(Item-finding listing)
----------

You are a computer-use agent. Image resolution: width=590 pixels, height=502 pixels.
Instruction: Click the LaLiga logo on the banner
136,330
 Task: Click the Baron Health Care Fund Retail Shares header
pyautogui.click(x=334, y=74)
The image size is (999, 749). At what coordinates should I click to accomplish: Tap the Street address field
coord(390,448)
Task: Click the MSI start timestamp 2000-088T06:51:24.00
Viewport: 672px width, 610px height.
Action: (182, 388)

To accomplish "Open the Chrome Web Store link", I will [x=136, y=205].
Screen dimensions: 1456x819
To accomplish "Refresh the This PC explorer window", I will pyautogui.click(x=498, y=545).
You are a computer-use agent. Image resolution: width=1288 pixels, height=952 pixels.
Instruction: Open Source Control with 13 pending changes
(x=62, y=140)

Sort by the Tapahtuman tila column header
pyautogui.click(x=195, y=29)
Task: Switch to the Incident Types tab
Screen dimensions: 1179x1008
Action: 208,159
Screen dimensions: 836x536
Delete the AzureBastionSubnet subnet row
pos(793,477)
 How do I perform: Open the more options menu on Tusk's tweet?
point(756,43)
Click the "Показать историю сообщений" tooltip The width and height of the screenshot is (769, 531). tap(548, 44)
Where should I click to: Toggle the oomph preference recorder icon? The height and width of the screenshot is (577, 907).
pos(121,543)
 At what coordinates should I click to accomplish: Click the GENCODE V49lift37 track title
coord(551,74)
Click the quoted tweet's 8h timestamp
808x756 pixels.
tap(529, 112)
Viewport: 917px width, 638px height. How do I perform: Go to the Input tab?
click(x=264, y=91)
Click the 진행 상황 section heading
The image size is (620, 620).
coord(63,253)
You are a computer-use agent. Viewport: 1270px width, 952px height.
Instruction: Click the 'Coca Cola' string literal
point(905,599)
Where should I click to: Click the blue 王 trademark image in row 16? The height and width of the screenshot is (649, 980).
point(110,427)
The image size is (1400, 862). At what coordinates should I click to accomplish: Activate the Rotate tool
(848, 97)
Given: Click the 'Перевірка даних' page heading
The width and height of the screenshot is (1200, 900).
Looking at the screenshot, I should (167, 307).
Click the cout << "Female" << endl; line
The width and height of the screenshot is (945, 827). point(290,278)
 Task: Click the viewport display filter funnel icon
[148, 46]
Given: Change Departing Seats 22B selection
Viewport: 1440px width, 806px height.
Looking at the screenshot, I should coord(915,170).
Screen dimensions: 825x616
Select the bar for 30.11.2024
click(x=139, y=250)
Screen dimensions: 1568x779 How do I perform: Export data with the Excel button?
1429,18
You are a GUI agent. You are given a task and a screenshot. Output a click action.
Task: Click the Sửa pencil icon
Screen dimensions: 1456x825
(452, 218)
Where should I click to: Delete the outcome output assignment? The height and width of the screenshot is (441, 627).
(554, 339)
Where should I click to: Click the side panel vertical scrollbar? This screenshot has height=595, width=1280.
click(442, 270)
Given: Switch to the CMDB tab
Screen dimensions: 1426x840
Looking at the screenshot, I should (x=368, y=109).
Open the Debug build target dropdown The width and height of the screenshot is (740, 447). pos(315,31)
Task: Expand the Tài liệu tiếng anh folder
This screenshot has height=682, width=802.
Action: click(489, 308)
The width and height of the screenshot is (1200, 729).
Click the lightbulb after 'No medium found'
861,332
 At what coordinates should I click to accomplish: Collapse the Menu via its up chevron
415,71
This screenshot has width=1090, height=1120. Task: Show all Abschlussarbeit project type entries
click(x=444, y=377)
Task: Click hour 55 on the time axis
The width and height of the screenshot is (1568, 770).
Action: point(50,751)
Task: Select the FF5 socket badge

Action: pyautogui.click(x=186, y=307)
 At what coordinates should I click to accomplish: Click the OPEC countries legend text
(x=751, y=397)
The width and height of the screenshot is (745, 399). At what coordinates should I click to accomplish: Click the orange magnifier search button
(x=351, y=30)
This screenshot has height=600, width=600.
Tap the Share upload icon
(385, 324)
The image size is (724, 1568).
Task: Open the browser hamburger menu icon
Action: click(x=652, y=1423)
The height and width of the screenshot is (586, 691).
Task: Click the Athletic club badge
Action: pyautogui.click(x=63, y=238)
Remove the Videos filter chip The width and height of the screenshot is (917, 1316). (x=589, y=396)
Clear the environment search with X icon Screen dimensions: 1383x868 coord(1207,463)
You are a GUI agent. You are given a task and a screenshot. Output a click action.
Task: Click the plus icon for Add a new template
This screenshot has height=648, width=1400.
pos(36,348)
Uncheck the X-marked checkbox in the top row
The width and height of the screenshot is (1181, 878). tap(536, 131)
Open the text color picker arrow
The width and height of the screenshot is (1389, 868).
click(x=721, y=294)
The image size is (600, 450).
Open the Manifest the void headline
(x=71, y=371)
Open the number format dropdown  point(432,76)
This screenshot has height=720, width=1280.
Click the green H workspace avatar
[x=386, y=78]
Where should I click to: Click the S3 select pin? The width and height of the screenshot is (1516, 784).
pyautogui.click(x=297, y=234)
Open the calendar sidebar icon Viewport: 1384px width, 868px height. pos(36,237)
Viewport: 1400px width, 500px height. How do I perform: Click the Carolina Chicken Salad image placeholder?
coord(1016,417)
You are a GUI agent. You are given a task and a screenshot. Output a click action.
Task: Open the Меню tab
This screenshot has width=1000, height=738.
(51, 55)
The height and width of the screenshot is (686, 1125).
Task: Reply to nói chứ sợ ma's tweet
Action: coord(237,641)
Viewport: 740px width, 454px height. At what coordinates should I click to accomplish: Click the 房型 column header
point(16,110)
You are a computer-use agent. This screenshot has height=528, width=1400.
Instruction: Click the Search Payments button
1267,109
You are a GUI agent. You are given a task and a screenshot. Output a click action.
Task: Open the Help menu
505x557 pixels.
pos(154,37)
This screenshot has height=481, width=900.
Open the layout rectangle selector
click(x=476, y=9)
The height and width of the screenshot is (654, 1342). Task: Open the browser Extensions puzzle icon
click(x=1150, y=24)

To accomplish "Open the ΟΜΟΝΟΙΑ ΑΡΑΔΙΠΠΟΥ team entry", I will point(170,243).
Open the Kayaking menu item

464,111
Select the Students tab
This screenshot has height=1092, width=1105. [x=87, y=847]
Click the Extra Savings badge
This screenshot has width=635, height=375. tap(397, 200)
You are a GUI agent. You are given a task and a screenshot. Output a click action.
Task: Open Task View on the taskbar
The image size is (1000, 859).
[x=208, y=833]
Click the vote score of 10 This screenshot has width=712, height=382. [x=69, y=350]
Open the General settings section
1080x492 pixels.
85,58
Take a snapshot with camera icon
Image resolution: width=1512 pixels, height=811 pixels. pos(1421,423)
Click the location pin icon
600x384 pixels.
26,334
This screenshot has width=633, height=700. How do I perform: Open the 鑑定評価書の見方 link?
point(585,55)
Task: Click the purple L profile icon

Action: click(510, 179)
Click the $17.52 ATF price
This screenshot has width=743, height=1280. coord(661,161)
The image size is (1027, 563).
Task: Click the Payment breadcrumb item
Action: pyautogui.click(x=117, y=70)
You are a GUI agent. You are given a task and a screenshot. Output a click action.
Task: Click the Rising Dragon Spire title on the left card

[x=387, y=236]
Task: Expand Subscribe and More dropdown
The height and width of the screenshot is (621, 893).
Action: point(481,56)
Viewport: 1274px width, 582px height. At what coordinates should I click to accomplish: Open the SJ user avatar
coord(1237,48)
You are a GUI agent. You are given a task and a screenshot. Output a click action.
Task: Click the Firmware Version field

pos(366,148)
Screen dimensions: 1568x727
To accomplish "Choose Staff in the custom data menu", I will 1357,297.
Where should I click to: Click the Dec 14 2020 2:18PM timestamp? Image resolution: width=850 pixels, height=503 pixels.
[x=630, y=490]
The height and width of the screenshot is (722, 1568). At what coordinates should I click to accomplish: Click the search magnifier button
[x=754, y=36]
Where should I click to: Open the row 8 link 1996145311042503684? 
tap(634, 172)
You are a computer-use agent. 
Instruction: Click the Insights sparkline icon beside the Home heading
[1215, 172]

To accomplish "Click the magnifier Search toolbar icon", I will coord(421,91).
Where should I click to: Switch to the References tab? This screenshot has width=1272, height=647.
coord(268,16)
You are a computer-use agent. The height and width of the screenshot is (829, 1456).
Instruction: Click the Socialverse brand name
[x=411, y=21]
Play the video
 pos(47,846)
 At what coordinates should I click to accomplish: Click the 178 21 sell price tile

----------

• _Stated problem_: Rewrite everything in the listing from the line containing "Task: Click the Baron" down to the line containing "coord(390,448)", substituting "Email address" for "Street address" and leaving all else unchanged.

• _In response_:
 Task: Click the Baron Health Care Fund Retail Shares header
pyautogui.click(x=334, y=74)
The image size is (999, 749). At what coordinates should I click to accomplish: Tap the Email address field
coord(390,448)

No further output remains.